Georges St. Pierre: Retirement Not a Certainty Even with Loss to Bisping at UFC 217

By Tristen Critchfield Oct 27, 2017


Georges St. Pierre’s Octagon return might not be a one-and-done — even if he loses to Michael Bisping at UFC 217.

A little more than a month ago, St. Pierre told the New York Post that he would call it a career if he came up short against “The Count” at Madison Square Garden in New York on Nov. 4.

“If I ever lose, I’m retired, it’s finished for me. I’m one fight away from retirement,” St-Pierre said then. “I don’t plan on losing but if I do, it’s finished.”

However, the Tristar Gym stalwart sounded less certain about those plans during a media conference call on Thursday. Should he lose to Bisping in their middleweight title bout, his next move depends on the nature of that defeat.

“It always depends how [I lose]. I can’t say right now, nothing is for sure, but it depends how; how it happens,” St. Pierre said. “Sometimes you win a fight and you should lose and sometimes you should lose, but you win.

“It depends how it happens and how I feel – it depends on a lot of stuff – but I don’t see myself going away for a long time, so it’s going to be a good night.”

St. Pierre will be return to active competition for the first time since November 2013, when he captured a contentious split-decision victory over Johnny Hendricks at UFC 167. Shortly thereafter, he vacated his welterweight crown to take an indefinite hiatus.

During his time away, St. Pierre reiterated often that the break was necessary because the sport was no longer fun for him — yet he still left the door open for an eventual return.

"You know, when you do something for a long time, you have a lot of pressure.
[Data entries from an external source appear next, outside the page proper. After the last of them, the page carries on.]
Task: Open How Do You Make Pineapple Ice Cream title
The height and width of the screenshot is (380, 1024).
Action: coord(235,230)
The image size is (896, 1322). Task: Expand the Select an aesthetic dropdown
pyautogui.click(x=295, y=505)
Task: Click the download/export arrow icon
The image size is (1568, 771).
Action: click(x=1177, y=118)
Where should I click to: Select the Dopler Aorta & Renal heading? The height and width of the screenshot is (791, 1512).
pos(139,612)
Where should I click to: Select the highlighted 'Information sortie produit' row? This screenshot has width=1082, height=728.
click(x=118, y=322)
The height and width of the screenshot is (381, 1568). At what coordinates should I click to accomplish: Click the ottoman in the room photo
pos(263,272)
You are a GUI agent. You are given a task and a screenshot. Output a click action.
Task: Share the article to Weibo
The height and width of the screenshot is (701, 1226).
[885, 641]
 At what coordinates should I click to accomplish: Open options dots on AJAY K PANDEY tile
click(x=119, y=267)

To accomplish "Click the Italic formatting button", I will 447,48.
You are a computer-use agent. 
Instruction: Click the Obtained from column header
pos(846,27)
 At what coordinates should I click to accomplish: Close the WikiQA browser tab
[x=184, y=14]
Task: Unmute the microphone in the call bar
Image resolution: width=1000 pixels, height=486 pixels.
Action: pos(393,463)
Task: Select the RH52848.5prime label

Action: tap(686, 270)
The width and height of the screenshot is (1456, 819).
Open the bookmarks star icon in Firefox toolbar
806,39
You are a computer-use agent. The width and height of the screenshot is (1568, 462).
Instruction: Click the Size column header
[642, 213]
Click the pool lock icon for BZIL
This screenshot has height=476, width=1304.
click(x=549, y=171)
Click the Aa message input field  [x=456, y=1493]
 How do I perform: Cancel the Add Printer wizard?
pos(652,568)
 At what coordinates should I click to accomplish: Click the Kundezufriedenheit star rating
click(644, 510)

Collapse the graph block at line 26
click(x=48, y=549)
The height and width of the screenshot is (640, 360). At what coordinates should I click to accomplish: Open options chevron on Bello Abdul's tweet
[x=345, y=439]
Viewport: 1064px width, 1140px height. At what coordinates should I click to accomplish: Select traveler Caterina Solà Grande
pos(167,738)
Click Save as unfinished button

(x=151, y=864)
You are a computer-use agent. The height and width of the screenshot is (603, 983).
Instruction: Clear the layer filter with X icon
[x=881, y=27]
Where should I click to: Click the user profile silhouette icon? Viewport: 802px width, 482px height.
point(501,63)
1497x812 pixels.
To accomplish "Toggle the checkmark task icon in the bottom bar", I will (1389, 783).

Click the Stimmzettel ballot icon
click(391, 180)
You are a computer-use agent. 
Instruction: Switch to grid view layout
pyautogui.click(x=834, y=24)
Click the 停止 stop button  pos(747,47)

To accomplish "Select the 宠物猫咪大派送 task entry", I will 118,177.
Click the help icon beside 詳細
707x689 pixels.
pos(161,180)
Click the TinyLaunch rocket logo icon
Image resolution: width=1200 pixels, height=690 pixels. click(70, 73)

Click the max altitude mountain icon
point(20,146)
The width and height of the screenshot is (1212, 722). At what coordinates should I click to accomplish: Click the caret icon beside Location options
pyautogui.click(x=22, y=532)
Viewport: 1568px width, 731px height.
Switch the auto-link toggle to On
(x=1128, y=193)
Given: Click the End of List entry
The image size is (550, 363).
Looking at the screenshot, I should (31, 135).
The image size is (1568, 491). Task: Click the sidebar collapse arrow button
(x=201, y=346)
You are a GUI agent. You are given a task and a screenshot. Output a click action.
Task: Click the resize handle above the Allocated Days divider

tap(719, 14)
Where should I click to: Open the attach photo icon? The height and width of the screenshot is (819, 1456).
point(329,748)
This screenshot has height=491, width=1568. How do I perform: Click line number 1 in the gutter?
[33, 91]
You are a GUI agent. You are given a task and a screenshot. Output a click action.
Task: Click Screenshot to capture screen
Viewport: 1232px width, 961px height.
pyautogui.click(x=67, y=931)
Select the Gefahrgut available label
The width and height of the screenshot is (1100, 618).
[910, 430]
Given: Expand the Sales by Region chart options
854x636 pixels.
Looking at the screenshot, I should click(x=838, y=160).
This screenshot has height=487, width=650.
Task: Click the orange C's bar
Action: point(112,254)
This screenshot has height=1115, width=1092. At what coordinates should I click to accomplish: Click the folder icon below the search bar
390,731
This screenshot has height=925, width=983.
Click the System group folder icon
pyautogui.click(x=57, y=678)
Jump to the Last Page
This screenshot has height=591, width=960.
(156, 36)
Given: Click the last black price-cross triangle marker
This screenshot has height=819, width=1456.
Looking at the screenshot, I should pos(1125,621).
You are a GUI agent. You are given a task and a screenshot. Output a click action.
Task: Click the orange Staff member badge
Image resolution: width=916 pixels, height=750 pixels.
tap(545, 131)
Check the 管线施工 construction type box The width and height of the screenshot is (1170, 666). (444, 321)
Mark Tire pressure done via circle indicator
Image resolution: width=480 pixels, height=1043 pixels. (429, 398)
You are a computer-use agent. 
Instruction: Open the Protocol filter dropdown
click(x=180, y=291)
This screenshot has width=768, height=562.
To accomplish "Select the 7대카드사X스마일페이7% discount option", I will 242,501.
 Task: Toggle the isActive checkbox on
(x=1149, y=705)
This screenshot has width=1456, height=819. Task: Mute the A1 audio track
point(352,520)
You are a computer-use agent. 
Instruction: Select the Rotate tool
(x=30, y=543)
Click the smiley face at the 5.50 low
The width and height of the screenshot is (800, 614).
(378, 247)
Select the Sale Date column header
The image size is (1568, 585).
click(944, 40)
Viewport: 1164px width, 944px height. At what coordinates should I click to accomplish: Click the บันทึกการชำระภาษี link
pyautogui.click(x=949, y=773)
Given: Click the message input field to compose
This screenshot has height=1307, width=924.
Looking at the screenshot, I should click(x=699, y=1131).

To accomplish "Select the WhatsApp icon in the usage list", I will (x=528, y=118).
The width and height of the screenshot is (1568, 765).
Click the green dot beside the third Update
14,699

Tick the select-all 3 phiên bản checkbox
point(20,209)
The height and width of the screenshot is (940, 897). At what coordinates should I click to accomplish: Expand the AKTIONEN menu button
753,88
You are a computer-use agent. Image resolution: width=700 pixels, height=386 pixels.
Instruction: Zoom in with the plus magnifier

People don't realize how much pressure I have. It's a lot of expectation. You take a lot of risk. You get so nervous because you care about it,” he told the Ottawa Sun in 2014. "There is so much on the line. The bigger the risk, the bigger the reward. But I want to inform you, that sometimes makes you go a little bit on the edge, you know.

"So I needed to take time off to relax, to feel better and to have fun to do it again if I ever wanted to come back.”

Now, St. Pierre admits that he is enjoying the process once again.

“It’s a lot more fun,” he said. “Of course it’s stressful and it’s hard on my nerves, but when I close my eyes and give myself the choice of would I want to be there or not, yes, I want to. I don’t do it because I have to; I do it because I want to. I’m happier than ever.”

St. Pierre left the UFC in 2013 as arguably the top pound-for-pound fighter in the sport. He returns as something of a curiosity, not only because of his lengthy absence but because he will be competing in a new weight class. For St. Pierre, the new opportunity was too good to pass up.

“I don’t really have something to prove. I do it because I want to live my life to the fullest. Why would I not want to come back? Fighting Michael Bisping for the middleweight title in Madison Square Garden, this mythical place, I would be a fool to not take this opportunity,” he said.

“A lot of people would want to be in my shoes and they are not. I have an opportunity, something I’m going to do and a memory that I am going to cherish for the rest of my life.”